You can define and configure Introscope domains before you set up Introscope security. You can set public and private keys for secure authentication between the MOM, Collectors, and Workstations.

Define and Configure Introscope Domains

Introscope uses domains to partition agents and monitoring logic to define which CA APM users can see what information. You map Introscope agents to a domain using a Perl5 regular expression in the domains.xml file. This file is located in the <EM_Home>/config directory. You use domains.xml to define your domains regardless of which security realm you are using.

In addition to configuring domains, you also configure domain permissions when setting up Introscope security. For Local security, you’ll configure domain permissions in the domains.xml file.
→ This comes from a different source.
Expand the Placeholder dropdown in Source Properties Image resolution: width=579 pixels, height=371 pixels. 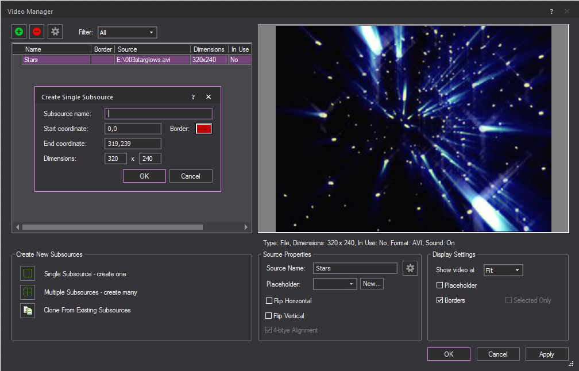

If you deploy CA EEM for Introscope security, the Enterprise Manager ignores domain permissions in domains.xml, and you configure them instead in CA EEM.

Domain Types

There are two types of domains in Introscope:

  • SuperDomain -- The SuperDomain is the superset domain that contains all user-defined domains in the system. All agents are visible in the SuperDomain, but may also appear in user-defined domains. The default Introscope configuration contains only the SuperDomain. If you don’t configure any other domains, all agents are mapped to the SuperDomain.
  • User-defined domain -- You define new domains in the domains.xml file, which is located in the <EM_Home>/config directory. The domains.xml file provides mappings of domain names to regular expressions.

Rules for Defining Domains

The rules for defining domains in the domains.xml file are:

  • Domain defining must follow valid XML file rules.
  • Domain names are case-sensitive.
  • Any domain must be placed inside the root XML domain’s element.
  • You may have multiple agent mappings within a domain or SuperDomain. If a domain is configured to match an agent, then that agent maps to that domain, and is also visible from the SuperDomain.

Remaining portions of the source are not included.